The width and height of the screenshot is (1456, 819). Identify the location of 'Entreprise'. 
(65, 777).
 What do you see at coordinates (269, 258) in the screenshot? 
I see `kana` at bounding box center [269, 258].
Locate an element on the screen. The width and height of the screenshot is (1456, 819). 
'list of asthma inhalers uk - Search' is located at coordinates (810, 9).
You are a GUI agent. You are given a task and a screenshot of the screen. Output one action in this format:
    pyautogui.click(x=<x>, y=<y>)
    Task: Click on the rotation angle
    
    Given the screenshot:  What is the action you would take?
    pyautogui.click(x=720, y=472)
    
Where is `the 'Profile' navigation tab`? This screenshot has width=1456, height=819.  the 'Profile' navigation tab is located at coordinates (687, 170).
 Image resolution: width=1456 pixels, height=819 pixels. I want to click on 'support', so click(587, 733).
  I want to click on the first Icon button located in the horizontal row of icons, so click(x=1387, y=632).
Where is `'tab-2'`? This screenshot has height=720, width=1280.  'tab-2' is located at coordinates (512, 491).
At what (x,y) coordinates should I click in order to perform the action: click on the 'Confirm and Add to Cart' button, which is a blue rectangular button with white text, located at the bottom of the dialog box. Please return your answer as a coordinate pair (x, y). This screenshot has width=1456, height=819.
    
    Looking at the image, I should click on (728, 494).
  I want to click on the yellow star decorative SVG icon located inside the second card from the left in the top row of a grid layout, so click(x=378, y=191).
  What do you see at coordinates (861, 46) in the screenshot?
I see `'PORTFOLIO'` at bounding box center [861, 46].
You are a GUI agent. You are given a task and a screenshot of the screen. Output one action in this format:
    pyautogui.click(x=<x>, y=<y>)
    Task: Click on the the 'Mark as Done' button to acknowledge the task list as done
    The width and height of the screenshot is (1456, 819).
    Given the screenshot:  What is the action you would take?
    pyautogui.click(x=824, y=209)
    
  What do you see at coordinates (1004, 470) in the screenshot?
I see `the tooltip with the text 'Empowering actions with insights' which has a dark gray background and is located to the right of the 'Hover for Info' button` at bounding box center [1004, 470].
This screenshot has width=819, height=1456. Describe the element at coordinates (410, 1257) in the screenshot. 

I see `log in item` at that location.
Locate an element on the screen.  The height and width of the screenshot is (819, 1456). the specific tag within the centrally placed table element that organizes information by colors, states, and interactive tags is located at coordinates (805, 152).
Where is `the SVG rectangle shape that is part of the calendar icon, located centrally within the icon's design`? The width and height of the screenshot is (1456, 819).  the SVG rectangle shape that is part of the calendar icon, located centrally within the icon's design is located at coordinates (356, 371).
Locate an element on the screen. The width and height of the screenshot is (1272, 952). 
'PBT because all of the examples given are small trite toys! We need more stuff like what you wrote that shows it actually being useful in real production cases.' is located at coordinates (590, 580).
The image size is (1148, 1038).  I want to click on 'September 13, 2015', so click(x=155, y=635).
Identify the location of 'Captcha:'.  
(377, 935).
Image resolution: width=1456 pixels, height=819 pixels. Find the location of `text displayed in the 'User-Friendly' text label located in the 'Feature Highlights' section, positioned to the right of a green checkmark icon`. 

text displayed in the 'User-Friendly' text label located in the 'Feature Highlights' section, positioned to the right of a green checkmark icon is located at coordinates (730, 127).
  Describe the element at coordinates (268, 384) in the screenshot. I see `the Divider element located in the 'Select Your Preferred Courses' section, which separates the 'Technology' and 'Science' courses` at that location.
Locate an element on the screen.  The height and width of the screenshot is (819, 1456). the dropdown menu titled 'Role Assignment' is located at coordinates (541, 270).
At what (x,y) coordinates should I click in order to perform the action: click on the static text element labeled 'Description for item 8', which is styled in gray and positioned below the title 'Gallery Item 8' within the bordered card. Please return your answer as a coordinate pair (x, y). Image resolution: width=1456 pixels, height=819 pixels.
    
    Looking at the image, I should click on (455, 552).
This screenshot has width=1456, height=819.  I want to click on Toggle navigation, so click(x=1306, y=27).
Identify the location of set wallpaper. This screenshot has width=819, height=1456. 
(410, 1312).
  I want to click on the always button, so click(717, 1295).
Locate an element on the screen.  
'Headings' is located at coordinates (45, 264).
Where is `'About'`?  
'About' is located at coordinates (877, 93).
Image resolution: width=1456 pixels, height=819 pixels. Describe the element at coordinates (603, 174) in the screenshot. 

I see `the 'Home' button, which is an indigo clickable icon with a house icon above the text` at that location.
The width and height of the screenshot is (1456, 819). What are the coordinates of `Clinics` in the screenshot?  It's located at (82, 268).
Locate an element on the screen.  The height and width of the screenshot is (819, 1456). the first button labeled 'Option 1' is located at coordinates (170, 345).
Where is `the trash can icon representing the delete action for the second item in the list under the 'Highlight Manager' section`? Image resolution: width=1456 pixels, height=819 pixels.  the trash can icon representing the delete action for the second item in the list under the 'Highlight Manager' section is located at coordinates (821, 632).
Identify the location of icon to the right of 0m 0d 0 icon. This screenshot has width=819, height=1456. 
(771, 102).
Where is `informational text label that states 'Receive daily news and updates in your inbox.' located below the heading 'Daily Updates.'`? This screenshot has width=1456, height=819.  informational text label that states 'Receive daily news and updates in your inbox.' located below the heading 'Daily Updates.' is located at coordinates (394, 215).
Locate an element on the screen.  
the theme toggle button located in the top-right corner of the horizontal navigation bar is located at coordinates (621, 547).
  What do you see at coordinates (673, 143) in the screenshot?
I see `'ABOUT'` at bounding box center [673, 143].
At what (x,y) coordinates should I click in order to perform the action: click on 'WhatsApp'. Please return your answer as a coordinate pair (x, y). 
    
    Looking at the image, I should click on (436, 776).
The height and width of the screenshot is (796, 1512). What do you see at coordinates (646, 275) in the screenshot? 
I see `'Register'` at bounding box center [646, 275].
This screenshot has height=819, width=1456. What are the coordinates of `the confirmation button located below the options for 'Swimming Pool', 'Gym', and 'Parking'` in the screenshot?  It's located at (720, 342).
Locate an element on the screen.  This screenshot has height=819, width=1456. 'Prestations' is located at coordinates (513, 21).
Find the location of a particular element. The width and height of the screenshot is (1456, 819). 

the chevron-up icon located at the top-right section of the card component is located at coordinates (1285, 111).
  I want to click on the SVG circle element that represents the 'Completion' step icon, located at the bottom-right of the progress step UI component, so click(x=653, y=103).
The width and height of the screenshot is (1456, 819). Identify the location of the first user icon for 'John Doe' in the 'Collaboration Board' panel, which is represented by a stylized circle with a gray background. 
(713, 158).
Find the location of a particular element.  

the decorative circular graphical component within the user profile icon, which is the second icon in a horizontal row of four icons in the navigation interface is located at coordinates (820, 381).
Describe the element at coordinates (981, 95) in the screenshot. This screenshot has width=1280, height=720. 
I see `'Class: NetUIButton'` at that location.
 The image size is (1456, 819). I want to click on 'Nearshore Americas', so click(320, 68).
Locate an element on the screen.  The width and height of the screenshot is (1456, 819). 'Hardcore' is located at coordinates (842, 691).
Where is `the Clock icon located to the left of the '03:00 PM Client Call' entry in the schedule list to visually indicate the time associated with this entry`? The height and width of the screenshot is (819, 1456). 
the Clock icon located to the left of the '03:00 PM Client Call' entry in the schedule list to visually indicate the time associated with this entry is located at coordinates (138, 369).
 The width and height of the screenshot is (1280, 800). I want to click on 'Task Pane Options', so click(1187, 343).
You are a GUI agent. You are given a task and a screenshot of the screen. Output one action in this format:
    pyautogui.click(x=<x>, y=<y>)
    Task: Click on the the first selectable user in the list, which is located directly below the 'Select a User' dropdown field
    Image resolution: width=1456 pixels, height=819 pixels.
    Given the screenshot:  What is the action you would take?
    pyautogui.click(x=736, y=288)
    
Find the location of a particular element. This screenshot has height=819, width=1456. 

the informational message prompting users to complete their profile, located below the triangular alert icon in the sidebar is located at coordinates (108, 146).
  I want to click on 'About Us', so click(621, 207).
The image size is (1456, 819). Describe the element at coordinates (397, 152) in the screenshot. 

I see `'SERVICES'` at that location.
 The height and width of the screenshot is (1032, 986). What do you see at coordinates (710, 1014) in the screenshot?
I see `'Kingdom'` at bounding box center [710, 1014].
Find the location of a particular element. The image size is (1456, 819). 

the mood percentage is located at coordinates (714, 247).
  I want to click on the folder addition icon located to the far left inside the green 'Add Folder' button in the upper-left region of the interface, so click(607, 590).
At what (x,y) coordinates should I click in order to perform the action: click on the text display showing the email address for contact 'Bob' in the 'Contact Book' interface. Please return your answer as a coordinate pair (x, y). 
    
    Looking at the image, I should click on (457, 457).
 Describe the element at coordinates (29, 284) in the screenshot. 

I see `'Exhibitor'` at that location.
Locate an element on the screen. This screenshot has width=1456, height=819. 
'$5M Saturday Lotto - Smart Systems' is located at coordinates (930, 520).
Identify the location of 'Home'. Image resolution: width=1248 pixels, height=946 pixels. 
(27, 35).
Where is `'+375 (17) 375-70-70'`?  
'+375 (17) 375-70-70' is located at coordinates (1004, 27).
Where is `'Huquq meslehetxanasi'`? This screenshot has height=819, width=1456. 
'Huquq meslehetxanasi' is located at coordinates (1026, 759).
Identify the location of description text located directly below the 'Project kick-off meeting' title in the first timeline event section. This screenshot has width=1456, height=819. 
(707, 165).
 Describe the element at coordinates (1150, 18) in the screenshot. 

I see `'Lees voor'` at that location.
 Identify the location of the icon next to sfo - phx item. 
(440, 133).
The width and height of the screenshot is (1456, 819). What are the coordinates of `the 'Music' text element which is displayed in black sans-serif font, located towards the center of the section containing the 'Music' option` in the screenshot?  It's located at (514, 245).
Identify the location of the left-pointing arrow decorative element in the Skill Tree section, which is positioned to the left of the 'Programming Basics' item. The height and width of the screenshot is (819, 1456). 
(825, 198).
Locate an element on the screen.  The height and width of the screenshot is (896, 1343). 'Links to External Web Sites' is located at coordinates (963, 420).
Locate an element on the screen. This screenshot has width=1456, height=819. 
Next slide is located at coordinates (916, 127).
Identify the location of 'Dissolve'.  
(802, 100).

**Task statement:** Recast the part of the material that opens with the line containing "click on 'WhatsApp'." and closes with the line containing "(713, 158)." as a Markdown table with the columns Row and Line, numbering each line and omitting blank ones.

**Correct answer:**
| Row | Line |
|---|---|
| 1 | At what (x,y) coordinates should I click in order to perform the action: click on 'WhatsApp'. Please return your answer as a coordinate pair (x, y).  |
| 2 |     Looking at the image, I should click on (436, 776). |
| 3 | The height and width of the screenshot is (796, 1512). What do you see at coordinates (646, 275) in the screenshot?  |
| 4 | I see `'Register'` at bounding box center [646, 275]. |
| 5 | This screenshot has height=819, width=1456. What are the coordinates of `the confirmation button located below the options for 'Swimming Pool', 'Gym', and 'Parking'` in the screenshot?  It's located at (720, 342). |
| 6 | Locate an element on the screen.  This screenshot has height=819, width=1456. 'Prestations' is located at coordinates (513, 21). |
| 7 | Find the location of a particular element. The width and height of the screenshot is (1456, 819).  |
| 8 | the chevron-up icon located at the top-right section of the card component is located at coordinates (1285, 111). |
| 9 |   I want to click on the SVG circle element that represents the 'Completion' step icon, located at the bottom-right of the progress step UI component, so click(x=653, y=103). |
| 10 | The width and height of the screenshot is (1456, 819). Identify the location of the first user icon for 'John Doe' in the 'Collaboration Board' panel, which is represented by a stylized circle with a gray background.  |
| 11 | (713, 158). |